Carolina Panthers quarterback Cam Newton (1) runs with the ball against the Washington Redskins during an NFL game at Bank of America Stadium in Charlotte, N.C. on Sunday, Nov. 22, 2015. (Chris Keane/AP Images for Panini)

Whether he was “dabbin” after a first down or diving his way into the end zone, yesterday was another big game for Carolina Panthers quarterback Cam Newton.

He may have missed out on being PFF’s regular season MVP to Carson Palmer, who has subsequently struggled in the playoffs, but Newton has brought his incredible regular season form into the postseason and has been a major reason why Carolina is headed to Super Bowl 50. The NFL's version of Superman can't take all the credit, with the Panthers also boasting one of the best defenses in the league, but Carolina’s offense has been virtually unstoppable all year, and he's been the force driving it.

Including the playoffs, Newton has now accounted for 50 touchdowns this season, with 38 coming through the air, and another 12 on the ground. A big part of his success, though, has been avoiding turnovers, and with the exception of the interception to Patrick Peterson on an overthrow, yesterday was no different than the rest of the year.

But what really makes Newton so dangerous is that he can simultaneously dominate a game as a passer and as a runner. Since entering the league in 2011, three of the top five single-season rushing grades for a quarterback belong to Newton, with Russell Wilson claiming the other two. It's not just when he scrambles, either. Newton is actually the most dangerous runner on Carolina’s offense when designed runs are called, averaging 4.9 and 4.1 yards per carry off left and right end, respectively, this season.

We saw his prowess on the touchdown drive at the end of the third quarter against Arizona on two gigantic runs. On 3rd-and-10 with 2:49 remaining, he bounced the run outside and had picked up 5 yards before safety Chris Clemons could make contact with him. That initial tackle attempt didn't matter, given Newton's power. The monstrous quarterback muscled forward for another 6 yards and the first down. Then, on the very next play, the Panthers ran power to the right, with Newton following the pull blocks of center Ryan Kalil and right guard Trai Turner before leaping and flipping into the end zone, giving his Panthers a 34-7 lead.

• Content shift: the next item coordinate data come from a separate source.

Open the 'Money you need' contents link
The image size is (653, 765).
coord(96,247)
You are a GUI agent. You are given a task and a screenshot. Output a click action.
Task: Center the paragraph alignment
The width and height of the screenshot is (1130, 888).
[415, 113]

That touchdown was a perfect glimpse at what makes the Panthers' rushing attack so dangerous. Newton showcased his speed and power combination, and the Carolina offensive line executed their pull blocks to perfection. The strength of their offensive line is on the interior, particularly at guard with Andrew Norwell and Turner, and it's becoming increasingly obvious just how difficult it is for an opposing defense to stop a run when that much momentum is coming at you.

Newton might not be having as successful a season this year if not for the ability of players like Turner and Norwell in front of him, but when you combine their blocking ability with just how tough he is to bring down, it makes for one of the most dynamic offenses in the league.